* Exercise requirements *
1. Copy the passage of the Karangahake Gorge post starting with "In a lunch time" and going on through "Why? …Many reasons.".
2. Proceed with the Karangahake Gorge post, picking up right after its final sentence.

* Extract *
----
In a lunch time conversation yesterday two of my friends revealed that they appreciate when I explain what I think about the images I put up, as I did with the image of the dam a few days ago. I am not keen on explaining as I think everybody sees something different in a visual. This image here for example, I took many years ago, when I didn’t even know how to take a decent photo. I called it: We are not alone. Why? …Many reasons.
The image was taken in one of my favourite places, the Karangahake Gorge at the south end of the Coromandel Ranges. It shows the reamains of a stone battery, another reminder of the people who were here before us. At the same time it reminds me of antennas that might send out signals into outer space :).
One time when we were sailing around Waiheke Island (an island in the Hauraki Gulf not far from Auckland), we anchored at Hooks Bay, an isolated area at the back end of the island. When we stretched our legs we came across the remains of an old villa and next to it a tiny grave yard with two or three graves. I wondered how crowded this place would be if all the people who had ever set foot on this piece of remote land would be there at the same time. So clearly I could feel the presence of the spirits that have been. But it didn’t feel crowded… Which reminds me of a very interesting graph I once saw in the German Museum in Munich. It was a timeline showing the world pouplation since the very beginnings of human life. It was flat, flat, flat, flat, flat and then a sudden, very steep rise in the last century. It said that currently more people are alive than have ever died. I don’t know if this still holds true, but this graph really stuck in my mind.
----
* Information provided *
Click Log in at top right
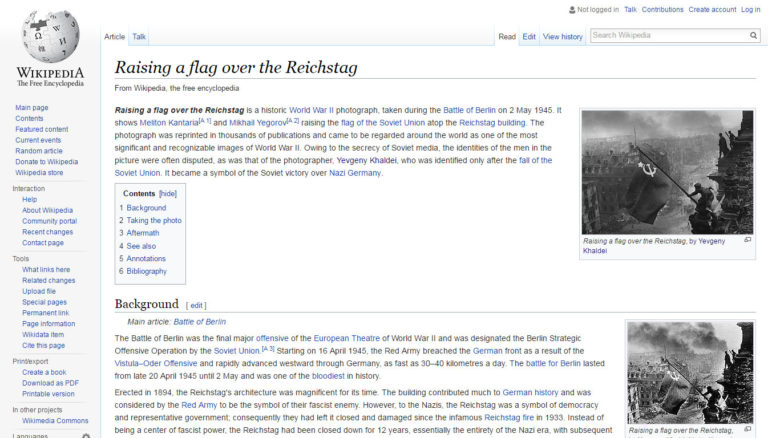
----
* Results of the exercise *
1.
In a lunch time conversation yesterday two of my friends revealed that they appreciate when I explain what I think about the images I put up, as I did with the image of the dam a few days ago. I am not keen on explaining as I think everybody sees something different in a visual. This image here for example, I took many years ago, when I didn’t even know how to take a decent photo. I called it: We are not alone. Why? …Many reasons.

2.
Now to a typical puppet subject… Emotional cross-dressing. I have been thinking about this for quite some time and I believe this is the real reason for my puppets’ existence. My puppets can have all these traits without being aggravating. They are not based on anybody in particular, but show easily recognised generic behaviour.
Emotional cross-dressing comes in different guises and is a kind of unintentional lie, a self-defense mechanism. These particular cross-dressers are people who, for some reason or another, hide their real emotions and pretend to have different feelings. It comes on a sliding scale with two poles. On one end you find the always friendly person, sweet and kind, but when you look away the bile rises straight to their eyeballs. On the other end of the scale is the old grump or tough guy, who pushes everybody away, but when you invest the time to know him better, he is the most generous and friendliest person ever. Of course there are a lot of shades between these two extremes.
In both cases the cross-dressers themselves suffer more than their surrounding, as they are not in sync with their own emotions and most of the time they have the feeling of being terribly misunderstood.
More often than not they are forced to cross-dress by expectations put on them, for example, by parents, spouses, friends. And they want nothing more than to oblige, to fulfill the expectations. But at one stage they have to, and will, crack.
PS: People who use these strategies to knowingly deceive others to get an advantage, I would call devious.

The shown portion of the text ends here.